▶ **Tujuan latihan**:
Menurut artikel tentang revisi PP 82/2012 di bawah, pasal dan ayat mana dalam draf revisi itu yang dinilai bertentangan dengan perintah Presiden untuk melindungi data masyarakat Indonesia?

Oleh Andryanto S
Indonesiainside.id, Jakarta – Sedikitnya tujuh asosiasi di sektor teknologi informasi dan komunikasi (information and communication technologies/ICT) memprotes kebijakan pemerintah yang dinilai tidak konsisten karena menyetujui revisi Peraturan Pemerintah (PP) nomor 82 tahun 2012 tentang Penyelenggaraan Sistem dan Transaksi Elektronik (PSTE). Implikasi dari disetujuinya revisi PP 82, sekitar 90% data di Indonesia akan kabur ke luar negeri.
Ketujuh asosiasi itu adalah Indonesia Data Center Provider Organizaton (IDPRO), Asosiasi Cloud Computing Indonesia (ACCI), Asosiasi Penyelenggara Jasa Internet Indonesia (APJII), Federasi Teknologi Informasi Indonesia (FTII), Asosiasi Peranti Lunak Telematika Indonesia (ASPILUKI), Indonesia ICT Institute, dan induk asosiasi sektor ICT Indonesia, dan Masyarakat Telematika Indonesia (MASTEL). Mereka menilai draft revisi PP No 82 yang diperoleh dari PPID Kementerian Komunikasi dan Informatika (Kominfo) sangat bertentangan dengan semangat Presiden Jokowi.
Kontradiksi isi Draft Revisi PP 82/2012 dengan Perintah Presiden untuk melindungi data masyarakat Indonesia terletak pada Pasal 21 ayat (1) yang berbunyi: “Penyelenggara Sistem Elektronik Lingkup Privat dapat mengelola, memproses dan/atau menyimpan Sistem Elektronik dan Data Elektronik di wilayah Indonesia dan/atau di luar wilayah Indonesia.”
Dengan bunyi ayat di atas, maka yang akan terjadi adalah negara tidak akan dapat melindungi “data kita” (data masyarakat Indonesia) karena Pemerintah memberikan lampu hijau kepada Penyelenggara Sistem Elektronik Lingkup Privat dan aplikasi-aplikasi yang berasal dari negara lain untuk bisa menyimpan data di luar wilayah Indonesia. Hal itu berarti isi Revisi PP 82/2012 sangat bertentangan dengan arahan Presiden.

▶ **Data yang ditampilkan**:
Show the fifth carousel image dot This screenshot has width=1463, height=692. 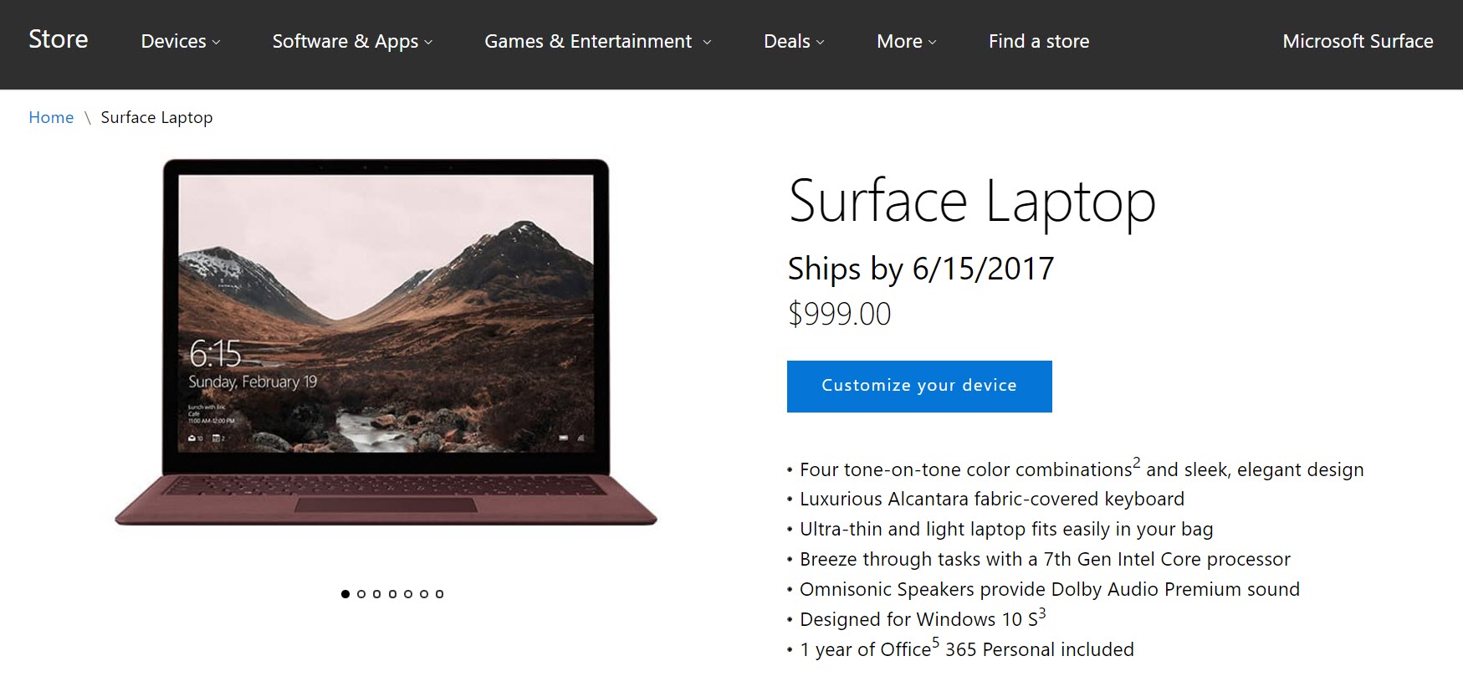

▶ **Jawaban benar**:
Pasal 21 ayat (1).